Aunt Grisel laughed.

"I had her to stay with me once when she was a wee bairn of five years old. I had to punish her, and I sat her in the corner for half an hour. She was as quiet as a little mouse, but when I let her out, her eyes were shining like stars.

"'I've enjoyed me so much!' she said, looking up into my face with mischief lurking about her lips.

"'What have you been doing?' I said.

"'Making up,' she answered. 'First I was a little imp playing outside the gate of heaven, and purtending I didn't want to go in, and then I was a sweet little angel playing inside, and shaking my head through the bars at the imp.'

"'And which are you now?' I demanded sternly. 'Angel or imp?'

"And then her eyes shone brighter than ever. 'Aunt Grisel's and God's little angel,' she said.

"And, bless her heart, she was my angel till she died, and then I suppose she became God's."

Tears filled my eyes.

"Oh, that's lovely, Aunt Grisel! Thank you so much for telling it to me. What a darling little story!" Then I added, "But I don't see how that explains about me."

"You see visions and dreams and are full of romance."

I coloured up. What sharp eyes Aunt Grisel had!

"Miss Garton tries to get me to leave off dreaming."

"Ah! Don't you do it! Dream away, child. It is your heritage. Dreams such as yours only come in youth!"

We had no time for much more talk, for Aunt Isobel came back, and then we had tea.

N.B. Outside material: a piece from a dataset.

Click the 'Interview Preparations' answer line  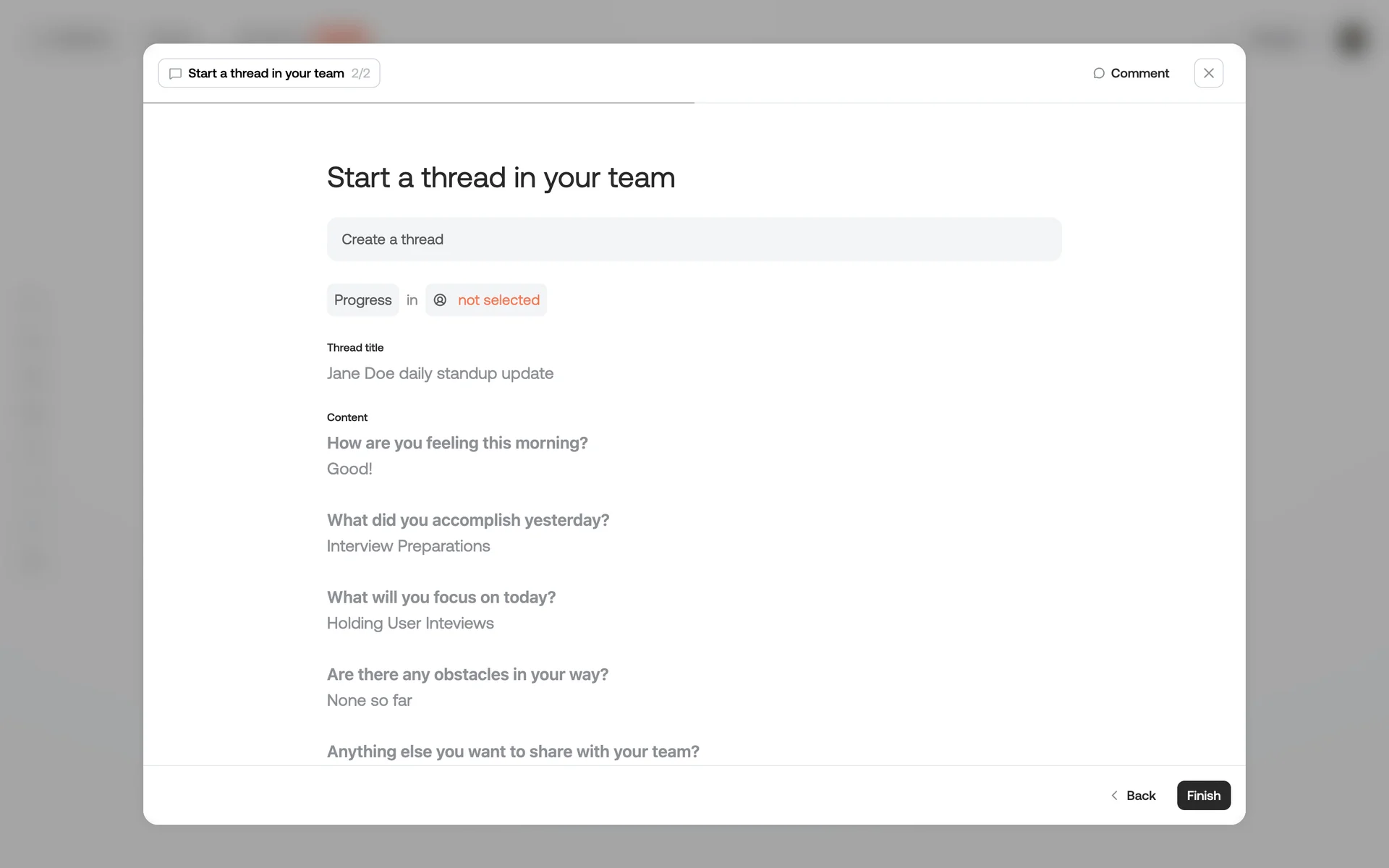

How the boys would have enjoyed it! Scotch people have always such good cakes and biscuits! And Aunt Grisel's china was so rich-looking and old, and there was a beautiful old silver cake-basket, with two little cupids holding a garland of roses, which formed the handle, and a big silver jug of thick yellow cream!

I handed round the cups and cakes, and I felt Aunt Grisel's eyes following me about, until I began to get a little nervous.

"I should like to see my godchild again, Isobel. When can she come?"

"She is at lessons, my dear aunt, and it's a long way."

"Hoots! Didn't you know I had started a car? Sold my pair of horses a month ago. I'll send it over for her."

"I think we must wait till the holidays," said Aunt Isobel gravely.

"We do have almost a holiday every Saturday," I said pleadingly.

"Of course they do. Let her come and bring her sister with her. Young things like to go about together. Not next Saturday, but the week after, and I'll send the car in time to have you out here for lunch."

She nodded to me, and Aunt Isobel gave way.

And then, when I wished her good-bye, she kissed me.

"Ah," she said, "I hope there's more of Grace about you than of Grisel. For the Grisels in our family have been a wild lot."

When we were driving home, I asked Aunt Isobel why the Grisels were wild.

"It is only Aunt Grisel's way of talking," she said, but I saw she didn't want to explain it to me.